Stop in at Bar Motrikas, specializing in curiously shaped beer glasses and spicy grilled mushrooms.
Weeknight party on Somera street.
Vermouth, beer spouts, and mushrooms at Bar Motrikes.
For the Early Bird: all the bars in town have something on offer for breakfast – usually Spanish tortilla, crusty buns with jamon, and half sandwiches stuffed with runny eggs and cheese. A strong espresso goes surprisingly well with Spanish tortilla. For the sweet tooth, Torrijas are available – a syrupy soggier version of French toast. Or, head to any of the numerous bakeries in town for a croissant stuffed with cream.
Once you need a detox: Three days of vermouth and croquettes might get to you. For your fill of fiber and vegetables, Suasan near the Guggenheim might be the only place in town with a proper salad – offering choose-your-own ingredients like spinach, arugula, tomatoes, chickpeas, and so on. Koli near the river is the perfect place for a freshly pressed fruit and veggie juices, albeit expensive. The decor alone is worth the price.
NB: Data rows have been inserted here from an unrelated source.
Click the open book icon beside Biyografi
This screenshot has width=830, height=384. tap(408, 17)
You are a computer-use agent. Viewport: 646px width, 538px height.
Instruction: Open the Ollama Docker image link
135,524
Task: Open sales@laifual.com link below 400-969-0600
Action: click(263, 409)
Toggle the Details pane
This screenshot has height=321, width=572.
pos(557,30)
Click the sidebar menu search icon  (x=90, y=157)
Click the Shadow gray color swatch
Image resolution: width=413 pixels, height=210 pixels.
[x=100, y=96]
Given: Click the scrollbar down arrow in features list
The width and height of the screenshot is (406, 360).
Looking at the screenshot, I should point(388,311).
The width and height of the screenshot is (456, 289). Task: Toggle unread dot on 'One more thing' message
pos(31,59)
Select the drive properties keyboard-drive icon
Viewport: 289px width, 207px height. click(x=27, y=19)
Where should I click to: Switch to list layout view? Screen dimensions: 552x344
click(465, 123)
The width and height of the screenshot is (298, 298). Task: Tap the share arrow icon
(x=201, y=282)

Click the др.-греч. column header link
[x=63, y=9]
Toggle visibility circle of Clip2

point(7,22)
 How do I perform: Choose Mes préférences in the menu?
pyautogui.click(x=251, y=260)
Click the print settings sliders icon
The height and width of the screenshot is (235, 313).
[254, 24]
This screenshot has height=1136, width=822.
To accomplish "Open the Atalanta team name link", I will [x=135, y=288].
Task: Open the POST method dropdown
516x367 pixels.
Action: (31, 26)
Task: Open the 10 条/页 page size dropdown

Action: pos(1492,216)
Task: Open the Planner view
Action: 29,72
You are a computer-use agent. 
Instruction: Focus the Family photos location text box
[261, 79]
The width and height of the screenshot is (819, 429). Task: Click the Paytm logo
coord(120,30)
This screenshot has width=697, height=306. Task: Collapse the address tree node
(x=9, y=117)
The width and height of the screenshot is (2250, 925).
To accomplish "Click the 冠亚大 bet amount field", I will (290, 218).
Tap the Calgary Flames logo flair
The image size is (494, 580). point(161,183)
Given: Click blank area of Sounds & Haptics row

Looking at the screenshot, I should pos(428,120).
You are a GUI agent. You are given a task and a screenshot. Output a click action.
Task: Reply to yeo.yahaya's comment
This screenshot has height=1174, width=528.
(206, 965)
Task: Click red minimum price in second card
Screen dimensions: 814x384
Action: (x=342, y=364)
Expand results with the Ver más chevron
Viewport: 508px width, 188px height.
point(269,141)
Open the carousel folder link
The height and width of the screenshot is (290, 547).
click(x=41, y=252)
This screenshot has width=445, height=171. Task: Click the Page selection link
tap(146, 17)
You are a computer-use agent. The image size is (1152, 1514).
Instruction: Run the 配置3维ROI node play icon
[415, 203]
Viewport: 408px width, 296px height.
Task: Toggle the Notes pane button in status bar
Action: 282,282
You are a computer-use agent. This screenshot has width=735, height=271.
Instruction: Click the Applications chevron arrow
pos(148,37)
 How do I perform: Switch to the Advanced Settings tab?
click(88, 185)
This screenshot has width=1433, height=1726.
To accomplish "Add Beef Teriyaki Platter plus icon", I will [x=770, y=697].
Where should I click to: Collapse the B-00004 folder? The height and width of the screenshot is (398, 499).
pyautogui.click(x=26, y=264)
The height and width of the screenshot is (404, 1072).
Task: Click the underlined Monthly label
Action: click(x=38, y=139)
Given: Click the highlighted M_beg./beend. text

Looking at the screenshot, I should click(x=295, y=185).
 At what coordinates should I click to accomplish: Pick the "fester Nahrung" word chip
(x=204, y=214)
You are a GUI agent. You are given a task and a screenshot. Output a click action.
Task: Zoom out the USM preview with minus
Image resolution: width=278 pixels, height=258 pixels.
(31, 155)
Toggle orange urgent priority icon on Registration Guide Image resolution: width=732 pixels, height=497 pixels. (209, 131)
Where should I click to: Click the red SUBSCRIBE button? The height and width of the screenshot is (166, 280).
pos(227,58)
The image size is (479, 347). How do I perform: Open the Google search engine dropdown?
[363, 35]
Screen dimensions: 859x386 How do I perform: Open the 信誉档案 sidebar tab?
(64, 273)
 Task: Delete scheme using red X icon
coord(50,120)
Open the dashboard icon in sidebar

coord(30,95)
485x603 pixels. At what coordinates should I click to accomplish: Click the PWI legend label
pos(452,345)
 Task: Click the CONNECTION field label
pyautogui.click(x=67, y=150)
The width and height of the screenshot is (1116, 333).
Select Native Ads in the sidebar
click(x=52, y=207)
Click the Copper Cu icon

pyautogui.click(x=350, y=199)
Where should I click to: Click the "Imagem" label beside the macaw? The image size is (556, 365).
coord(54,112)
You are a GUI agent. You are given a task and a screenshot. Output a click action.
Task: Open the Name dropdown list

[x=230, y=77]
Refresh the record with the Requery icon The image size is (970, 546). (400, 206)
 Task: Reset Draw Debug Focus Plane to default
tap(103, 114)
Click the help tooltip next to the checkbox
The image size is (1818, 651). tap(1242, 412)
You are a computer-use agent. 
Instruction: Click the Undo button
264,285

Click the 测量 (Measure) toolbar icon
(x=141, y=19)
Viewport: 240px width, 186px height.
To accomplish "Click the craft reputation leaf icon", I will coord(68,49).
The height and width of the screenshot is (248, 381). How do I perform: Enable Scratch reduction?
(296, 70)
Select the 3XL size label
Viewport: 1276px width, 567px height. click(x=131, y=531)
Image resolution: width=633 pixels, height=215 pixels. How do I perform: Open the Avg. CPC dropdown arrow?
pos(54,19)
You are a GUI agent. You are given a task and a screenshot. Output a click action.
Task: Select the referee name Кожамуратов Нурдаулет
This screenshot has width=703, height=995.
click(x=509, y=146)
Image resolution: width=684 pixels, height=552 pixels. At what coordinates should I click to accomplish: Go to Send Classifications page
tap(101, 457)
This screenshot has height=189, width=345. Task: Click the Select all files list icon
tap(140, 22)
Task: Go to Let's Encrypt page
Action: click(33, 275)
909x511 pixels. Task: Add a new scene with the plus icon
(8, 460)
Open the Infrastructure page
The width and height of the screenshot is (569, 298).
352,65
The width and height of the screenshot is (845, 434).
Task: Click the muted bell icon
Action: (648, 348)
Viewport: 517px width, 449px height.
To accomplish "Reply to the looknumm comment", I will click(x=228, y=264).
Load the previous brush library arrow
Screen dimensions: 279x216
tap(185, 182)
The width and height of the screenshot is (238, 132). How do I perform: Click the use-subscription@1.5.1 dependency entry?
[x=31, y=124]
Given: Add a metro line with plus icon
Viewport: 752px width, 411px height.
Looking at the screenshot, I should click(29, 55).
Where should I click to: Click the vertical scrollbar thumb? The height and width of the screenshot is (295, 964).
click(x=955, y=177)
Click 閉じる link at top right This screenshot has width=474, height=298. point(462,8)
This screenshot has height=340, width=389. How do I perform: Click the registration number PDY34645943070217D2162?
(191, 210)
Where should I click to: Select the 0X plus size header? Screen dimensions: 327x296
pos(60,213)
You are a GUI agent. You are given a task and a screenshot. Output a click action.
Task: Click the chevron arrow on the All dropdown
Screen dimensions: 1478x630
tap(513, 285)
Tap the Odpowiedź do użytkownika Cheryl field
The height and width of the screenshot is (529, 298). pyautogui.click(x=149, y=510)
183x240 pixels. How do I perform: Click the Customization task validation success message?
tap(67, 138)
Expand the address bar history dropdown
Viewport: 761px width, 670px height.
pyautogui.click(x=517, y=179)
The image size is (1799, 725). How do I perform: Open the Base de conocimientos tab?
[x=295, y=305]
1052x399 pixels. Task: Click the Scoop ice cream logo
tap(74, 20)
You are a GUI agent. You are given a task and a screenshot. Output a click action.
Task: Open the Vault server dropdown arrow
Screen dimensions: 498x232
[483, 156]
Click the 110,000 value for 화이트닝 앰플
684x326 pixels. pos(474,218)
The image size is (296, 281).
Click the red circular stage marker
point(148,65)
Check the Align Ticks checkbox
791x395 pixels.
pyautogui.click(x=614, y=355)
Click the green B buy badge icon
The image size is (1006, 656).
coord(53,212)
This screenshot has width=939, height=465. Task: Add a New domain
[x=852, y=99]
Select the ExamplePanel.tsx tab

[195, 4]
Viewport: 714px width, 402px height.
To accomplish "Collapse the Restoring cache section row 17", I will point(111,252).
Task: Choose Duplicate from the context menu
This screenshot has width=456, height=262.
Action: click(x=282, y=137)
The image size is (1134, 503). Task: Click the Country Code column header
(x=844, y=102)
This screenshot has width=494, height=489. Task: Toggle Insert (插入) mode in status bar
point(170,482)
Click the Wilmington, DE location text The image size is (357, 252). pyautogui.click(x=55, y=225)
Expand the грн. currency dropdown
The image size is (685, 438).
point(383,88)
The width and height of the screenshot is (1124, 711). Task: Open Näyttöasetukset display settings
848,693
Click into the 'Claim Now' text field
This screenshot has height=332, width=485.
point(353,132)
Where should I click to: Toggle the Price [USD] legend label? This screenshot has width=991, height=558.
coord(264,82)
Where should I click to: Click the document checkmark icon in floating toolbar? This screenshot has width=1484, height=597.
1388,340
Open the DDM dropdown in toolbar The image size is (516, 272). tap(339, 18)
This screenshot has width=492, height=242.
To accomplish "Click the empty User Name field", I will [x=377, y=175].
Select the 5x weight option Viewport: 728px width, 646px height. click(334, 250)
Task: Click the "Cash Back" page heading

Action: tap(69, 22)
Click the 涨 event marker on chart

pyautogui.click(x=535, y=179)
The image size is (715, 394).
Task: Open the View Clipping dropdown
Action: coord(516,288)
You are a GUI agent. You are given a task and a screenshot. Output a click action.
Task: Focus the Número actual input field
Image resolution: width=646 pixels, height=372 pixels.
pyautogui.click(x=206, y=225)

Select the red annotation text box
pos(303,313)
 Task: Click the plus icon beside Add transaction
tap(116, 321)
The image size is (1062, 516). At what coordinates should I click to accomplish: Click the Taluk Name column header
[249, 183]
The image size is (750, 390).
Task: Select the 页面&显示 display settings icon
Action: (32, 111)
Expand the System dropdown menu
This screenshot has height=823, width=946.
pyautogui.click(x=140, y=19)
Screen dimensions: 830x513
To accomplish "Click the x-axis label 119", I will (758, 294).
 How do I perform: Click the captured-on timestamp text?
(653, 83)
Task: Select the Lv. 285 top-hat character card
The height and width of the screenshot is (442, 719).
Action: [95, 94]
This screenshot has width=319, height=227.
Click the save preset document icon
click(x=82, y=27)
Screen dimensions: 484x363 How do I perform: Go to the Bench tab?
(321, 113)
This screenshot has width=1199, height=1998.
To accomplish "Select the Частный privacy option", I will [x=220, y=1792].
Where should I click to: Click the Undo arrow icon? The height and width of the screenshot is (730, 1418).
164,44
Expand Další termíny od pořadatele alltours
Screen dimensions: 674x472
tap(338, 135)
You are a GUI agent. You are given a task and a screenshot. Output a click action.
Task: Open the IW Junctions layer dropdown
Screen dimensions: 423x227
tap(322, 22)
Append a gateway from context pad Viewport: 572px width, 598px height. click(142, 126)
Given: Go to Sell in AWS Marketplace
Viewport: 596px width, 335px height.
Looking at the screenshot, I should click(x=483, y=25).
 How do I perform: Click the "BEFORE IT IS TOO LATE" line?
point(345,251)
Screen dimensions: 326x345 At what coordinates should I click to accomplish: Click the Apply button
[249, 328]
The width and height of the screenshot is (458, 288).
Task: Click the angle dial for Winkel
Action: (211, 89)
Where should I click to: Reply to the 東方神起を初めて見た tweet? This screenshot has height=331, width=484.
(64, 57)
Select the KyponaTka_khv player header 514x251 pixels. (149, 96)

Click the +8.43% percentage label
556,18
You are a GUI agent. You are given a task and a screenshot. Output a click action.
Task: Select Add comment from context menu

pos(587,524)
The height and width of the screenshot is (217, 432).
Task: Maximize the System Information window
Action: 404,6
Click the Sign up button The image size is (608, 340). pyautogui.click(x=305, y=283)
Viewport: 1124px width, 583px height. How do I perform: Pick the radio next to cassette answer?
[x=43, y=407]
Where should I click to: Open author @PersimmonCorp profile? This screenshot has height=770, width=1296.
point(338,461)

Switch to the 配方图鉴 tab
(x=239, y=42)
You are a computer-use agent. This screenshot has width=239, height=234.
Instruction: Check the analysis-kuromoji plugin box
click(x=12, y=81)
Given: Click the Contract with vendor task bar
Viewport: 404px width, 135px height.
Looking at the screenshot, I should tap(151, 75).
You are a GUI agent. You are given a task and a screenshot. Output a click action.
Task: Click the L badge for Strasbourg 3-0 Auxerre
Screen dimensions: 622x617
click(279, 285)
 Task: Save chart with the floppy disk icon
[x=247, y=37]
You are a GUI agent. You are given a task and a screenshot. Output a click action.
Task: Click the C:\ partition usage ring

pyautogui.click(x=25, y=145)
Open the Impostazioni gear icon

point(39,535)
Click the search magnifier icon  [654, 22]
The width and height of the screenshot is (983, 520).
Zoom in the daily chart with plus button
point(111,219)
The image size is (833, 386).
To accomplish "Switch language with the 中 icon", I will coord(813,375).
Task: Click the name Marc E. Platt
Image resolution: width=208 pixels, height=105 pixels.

As I mentioned in my last post about the city architecture, Bilbao may not be well-known but this is a sorely tragic mistake on all our parts. The Guggenheim is certainly helping to rocket it to fame, and the food of the city will not disappoint either. We regretfully left our Guernica themed-hotel room at Basque Boutique and headed onward by train. Our train was unfortunately on Spanish time, but the beauty of late trains is, you can always have a vermouth at the station. When in doubt, drink Vermouth!